Warum entbrennt die ganze Diskussion um die Gleichstellung von Mann und Frau im Erbrecht ausgerechnet jetzt?

El Saadawi: Nachdem Anwar El-Sadat an die Macht kam, verlor Ägypten den Anschluss, weil er und seine Regierung mit den israelischen, amerikanischen und britischen Kolonialmächten kooperierten. Ägypten litt damals und leidet bis heute noch unter den Auswirkungen des Kolonialismus. Seit den 1970er Jahren ist der gesellschaftliche Fortschritt im Land zum Erliegen gekommen, aber nach der Revolution im Januar 2011 hat Ägypten dank seiner Jugend wieder einen großen Sprung nach vorne gemacht.
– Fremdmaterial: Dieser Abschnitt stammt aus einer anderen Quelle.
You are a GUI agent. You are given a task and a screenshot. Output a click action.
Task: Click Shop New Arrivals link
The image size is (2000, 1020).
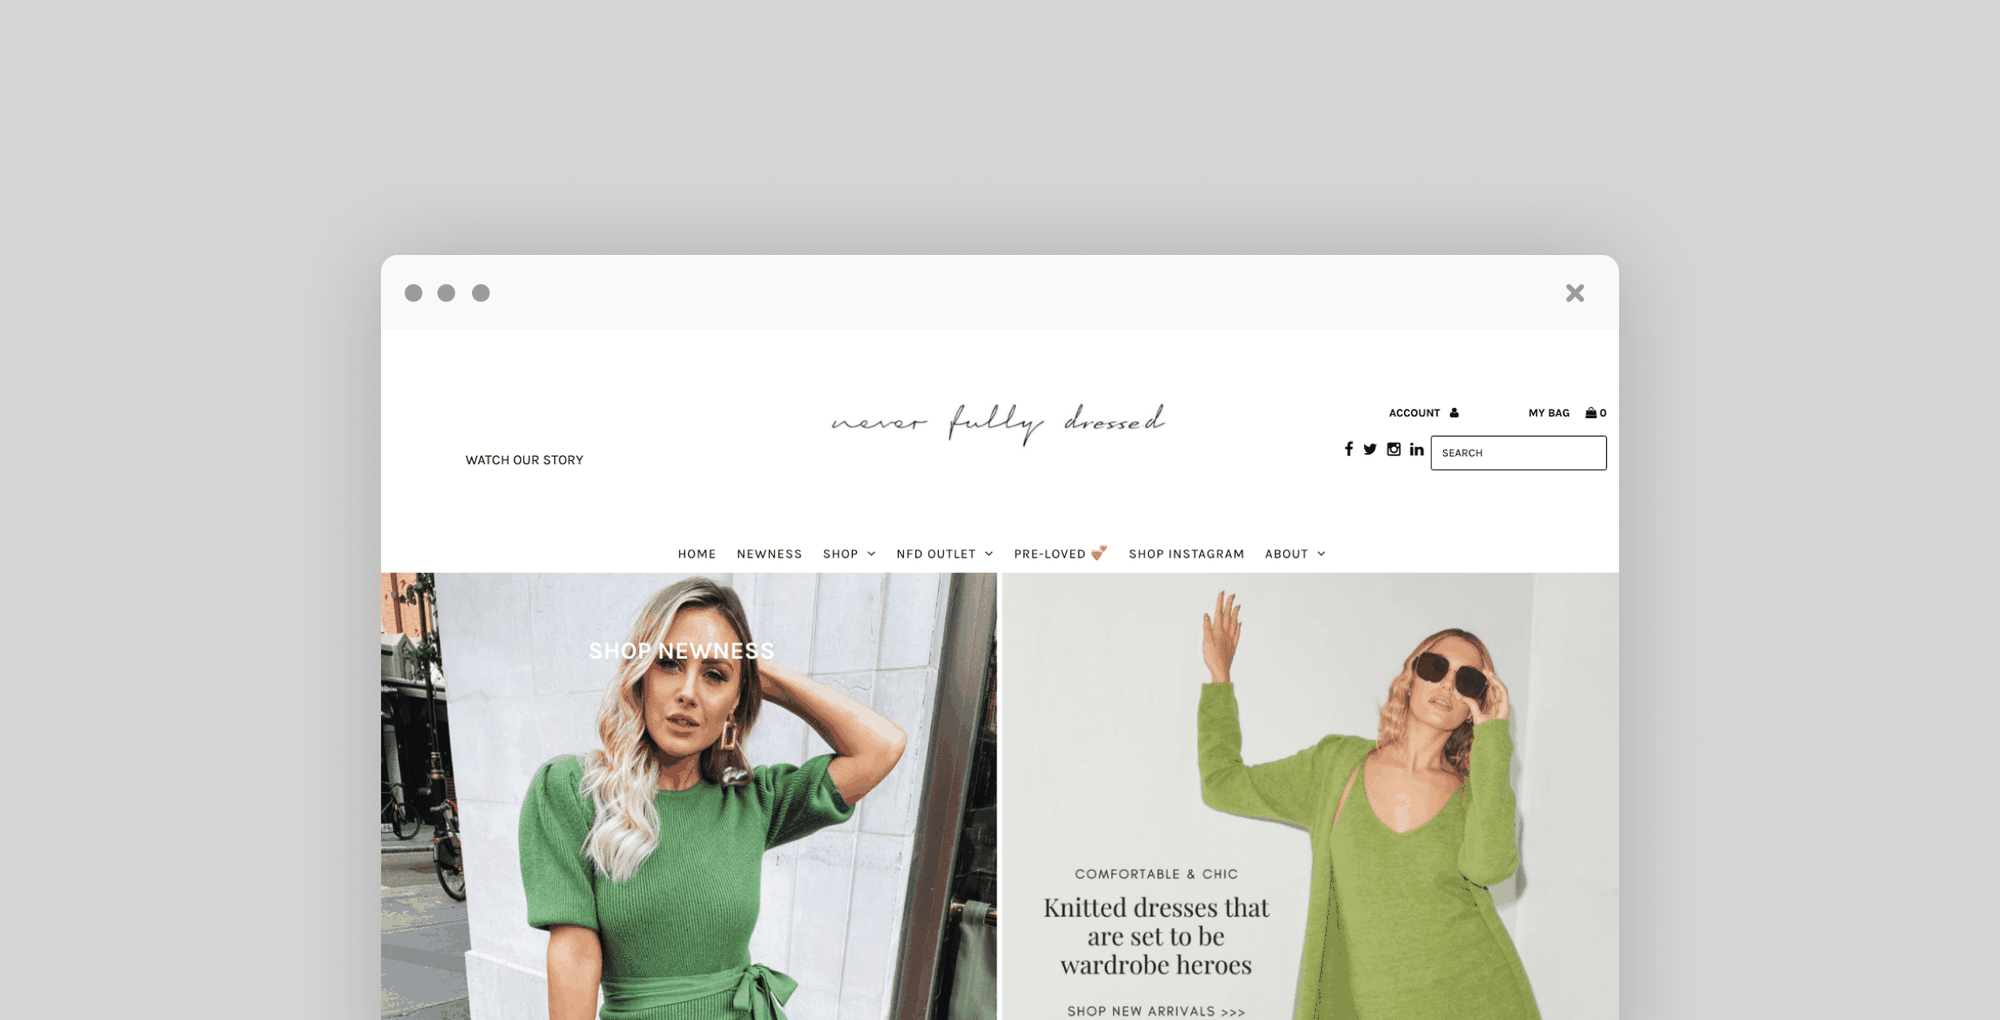click(x=1156, y=1011)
Kann Tunesien ein Vorbild sein, an dem sich die anderen arabischen Staaten, insbesondere Ägypten, ein Beispiel nehmen? Und angesichts dessen, dass der ägyptische Präsident Abdel Fatah al-Sisi zu einer Erneuerung des religiösen Diskurses aufgerufen hat, könnten wir in der nächsten Zeit eine ähnliche Initiative in Ägypten erleben?

El Saadawi: Ich persönlich glaube nicht, dass es so etwas wie ein allgemeingültiges Musterbeispiel gibt. Vielleicht werden sogar andere Länder noch an Tunesien vorbeiziehen. Denn in jedem Land gibt es Versuche, gewisse Fortschritte zu erzielen. Man könnte aber mit Bestimmtheit sagen, dass jedes Land von der Entwicklung in Tunesien auf seine eigene Art lernen kann. Auch wir in Ägypten machen Schritte in die richtige Richtung. Ich schreibe heute in "Al-Ahram" und "Al-Masry al-Youm" Artikel, die ich zur Zeiten Sadats und Nassers nicht hätte veröffentlichen können. Es geht also voran, auch wenn vor uns noch ein langer Weg liegt. Die tunesischen Frauen, das tunesische Volk und der tunesische Präsident verdienen unseren Respekt. Und wir versuchen jetzt, es ihnen gleichzutun.